Last year, Allen said he didn’t believe it had support to pass in the Council but his role as Chair is to call a hearing to engage the wider community about this issue. We deserve to have our voices heard.
Tell Judiciary Committee Chair Allen, to hold a hearing once the bill is reintroduced. Safe communities start with resources, not arrests!
Dear Councilmember Allen,
Criminalization is one of the primary sources of violence against Black women and women of color, specifically transgender and gender non-conforming people of color.
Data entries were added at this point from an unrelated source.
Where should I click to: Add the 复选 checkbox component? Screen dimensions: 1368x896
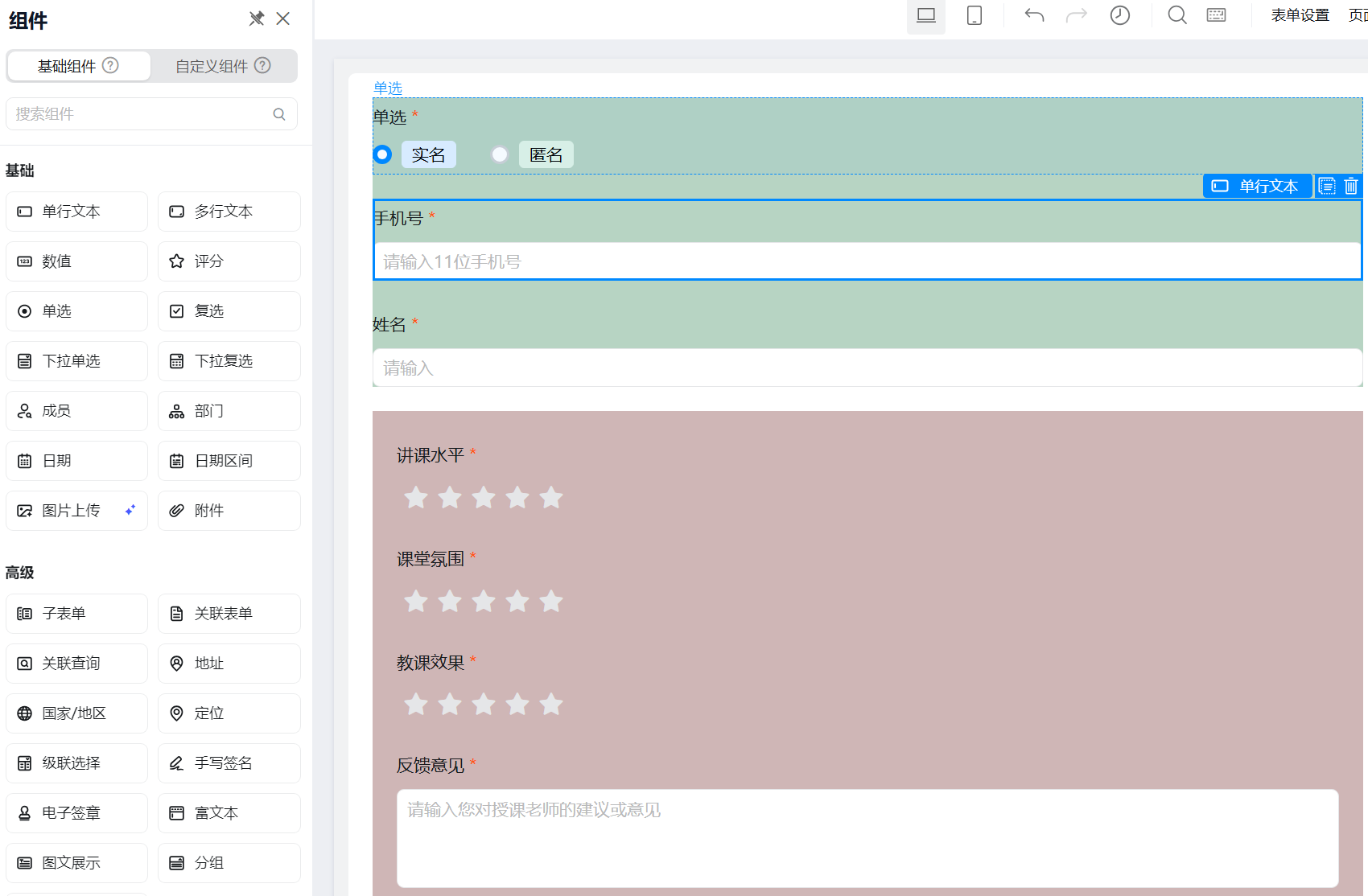pyautogui.click(x=229, y=311)
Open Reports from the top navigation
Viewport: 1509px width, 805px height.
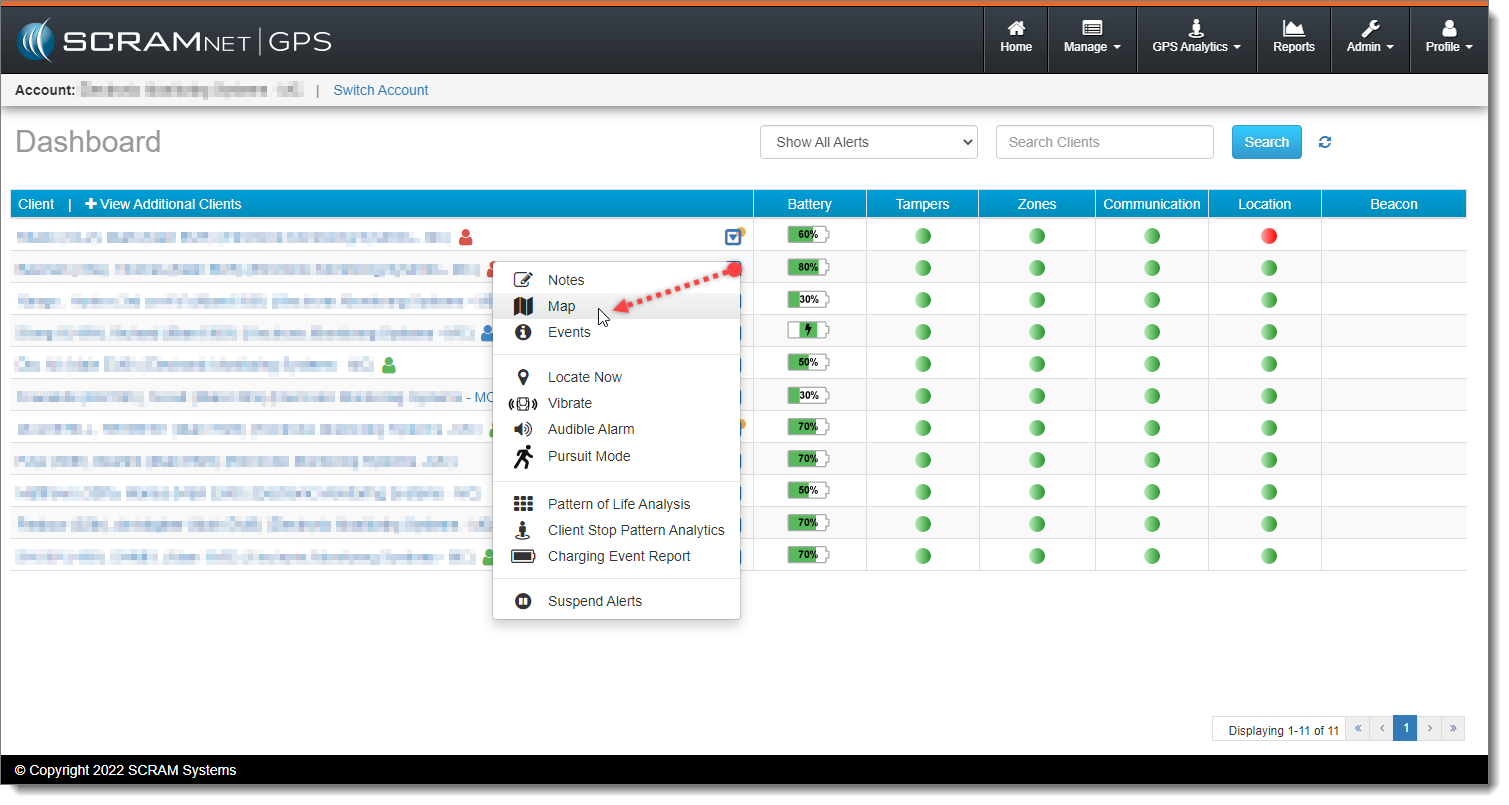[1293, 38]
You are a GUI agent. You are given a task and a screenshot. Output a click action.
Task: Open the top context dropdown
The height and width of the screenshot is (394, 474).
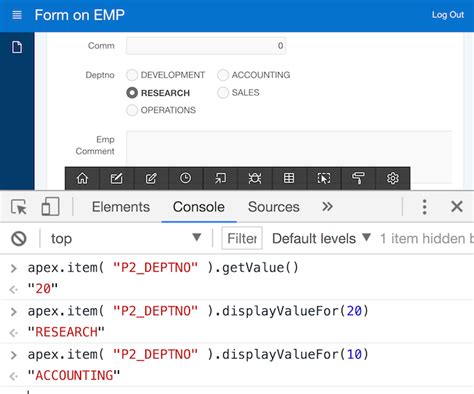(126, 238)
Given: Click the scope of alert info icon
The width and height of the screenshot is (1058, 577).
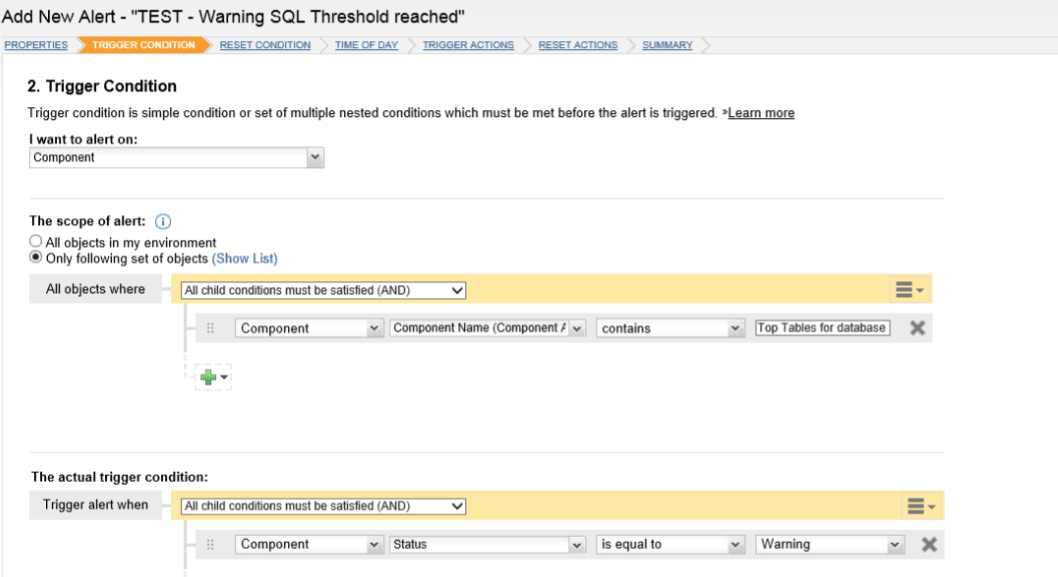Looking at the screenshot, I should [x=163, y=221].
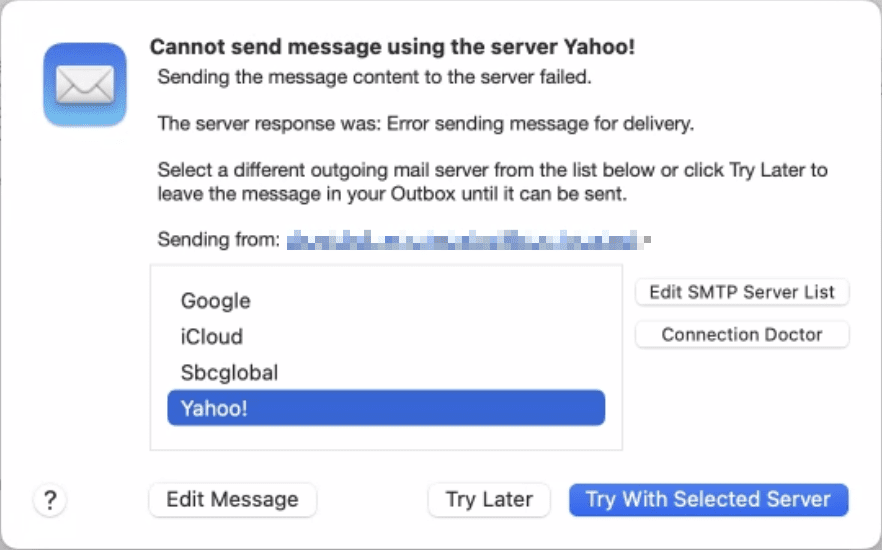Image resolution: width=882 pixels, height=550 pixels.
Task: Click the Mail envelope app icon
Action: pyautogui.click(x=85, y=85)
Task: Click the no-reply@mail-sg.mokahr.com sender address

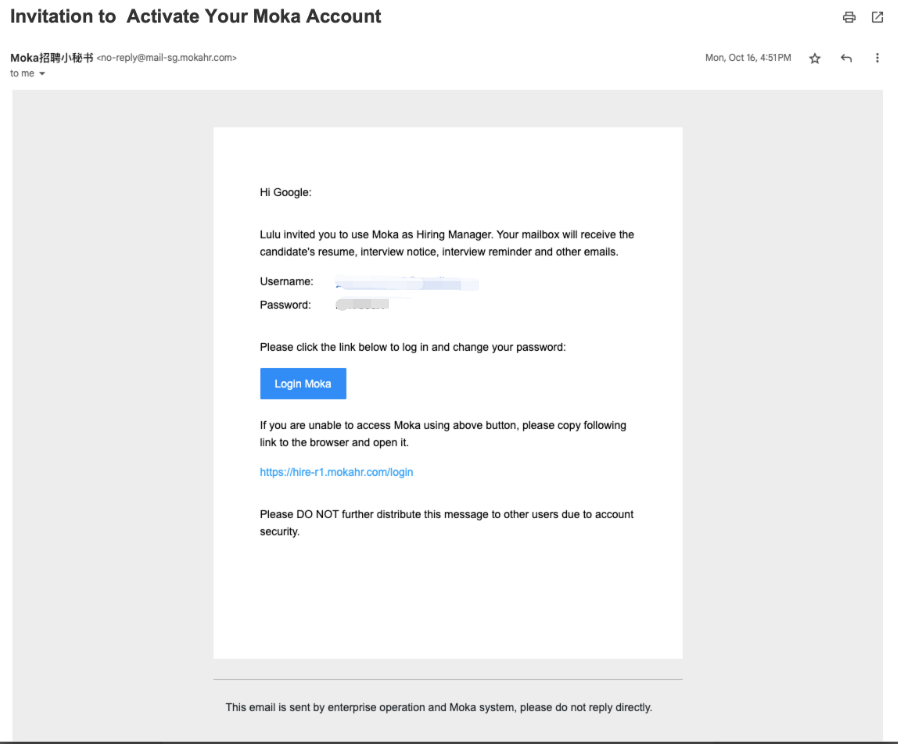Action: [166, 58]
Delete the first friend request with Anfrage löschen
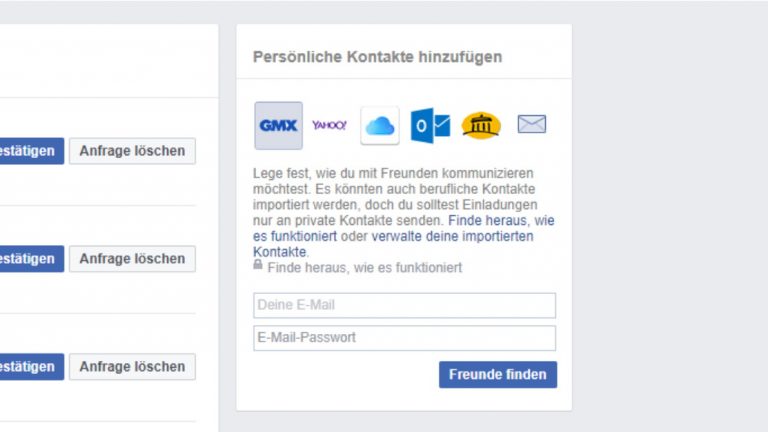 pos(132,151)
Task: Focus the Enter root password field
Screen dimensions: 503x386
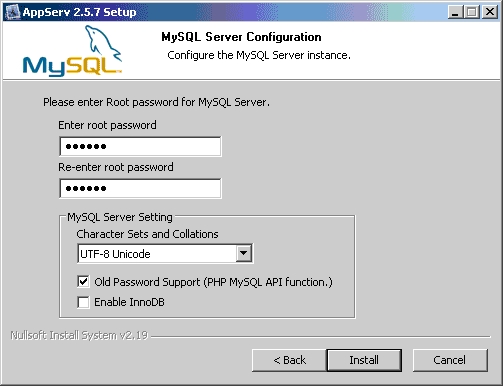Action: click(x=140, y=146)
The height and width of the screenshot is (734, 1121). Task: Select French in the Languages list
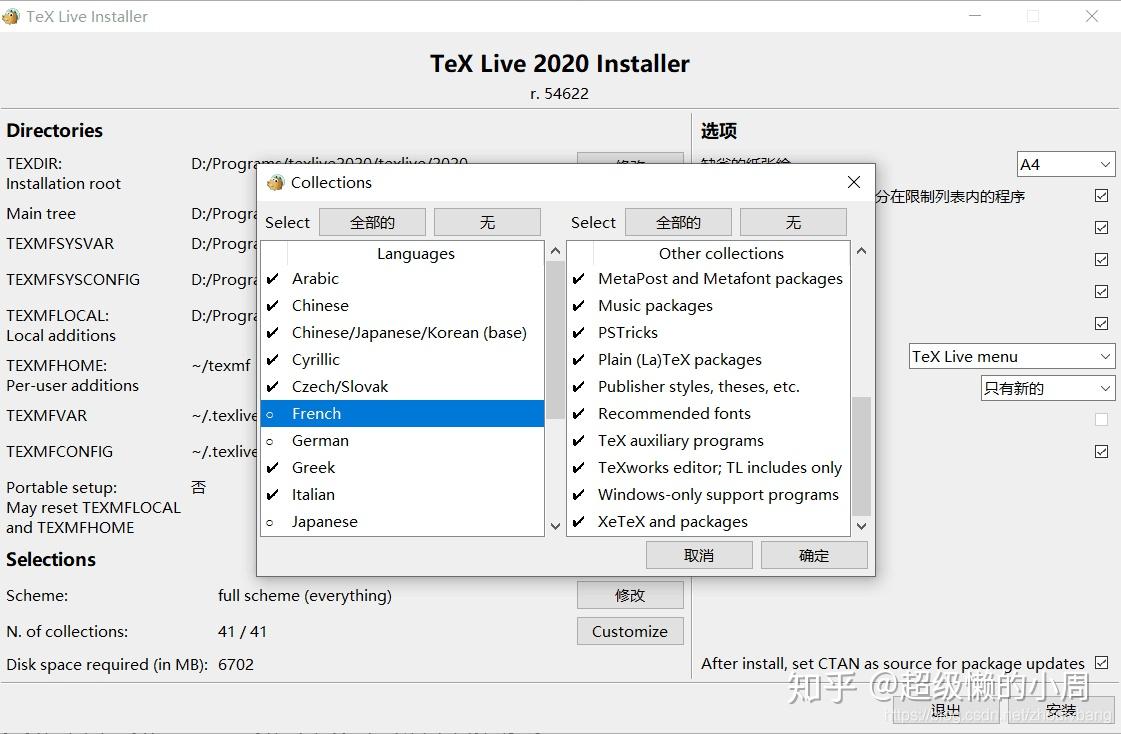[x=316, y=413]
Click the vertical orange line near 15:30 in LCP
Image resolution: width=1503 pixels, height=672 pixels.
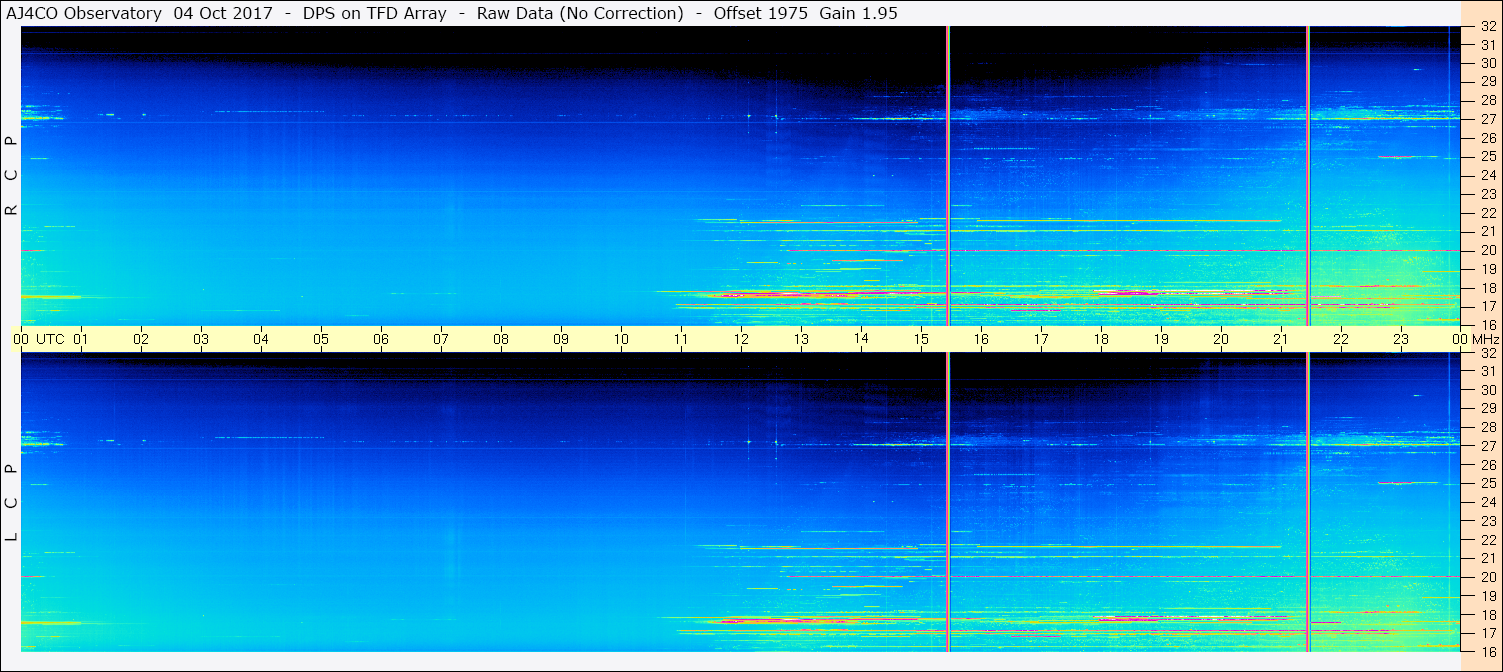coord(947,502)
It increases women and girls’ susceptibility to being shuttled through prisons and experiencing abuse at the hands of police and corrections officers.
The District has one of the highest number of Trans residents per capita, yet the Trans unemployment rate is estimated to be around 50%. According to the DC Trans Needs Assessment Report from 2015 - which to date, the largest city-based, Trans-specific needs assessment in US history, with survey responses from over 500 participants - over a third of Trans respondents reported having engaged in sex work with half being Trans women and Trans feminine people of color and nearly 75% of which were more likely to be HIV positive.
Over 41% of respondents who reported engaging in sex work felt it was their only option for income. The report details how lack of access to housing and stable employment forces Black and Brown Trans communities in particular to receive income "through underground or grey economy work."
As these forces push Trans and gender nonconforming people into underground economies, the District’s policy of criminalization makes this dangerous work, contributing to the devastatingly short life expectancies of Trans Women of color. D.C.'s sex work criminalization policies have failed to deter violence and improve public safety. They have instead made it more difficult for sex workers to seek safety due to the significant risk of arrest instead of protection and have lead to the deportation of documented and undocumented Trans and Queer immigrants, many who are escaping violence from their home countries and working to build better lives.
Last year, as chairman of the Committee on the Judiciary and Public Safety you didn’t believe the “Promoting Public Safety and Health by Reducing Criminalization Amendment Act” had support to pass in the Council but as chair, it is your role to call a committee hearing to engage the wider community about this issue. We deserve to have our voices heard. we urge you to bring the “Promoting Public Safety and Health by Reducing Criminalization Amendment Act” to a hearing and facilitate formal community dialogue about efforts to decriminalize sex work in the District.
* This bill will remove the criminal penalties associated with sex exchange, maintain existing laws on sex trafficking, and establish a task force to evaluate the impact.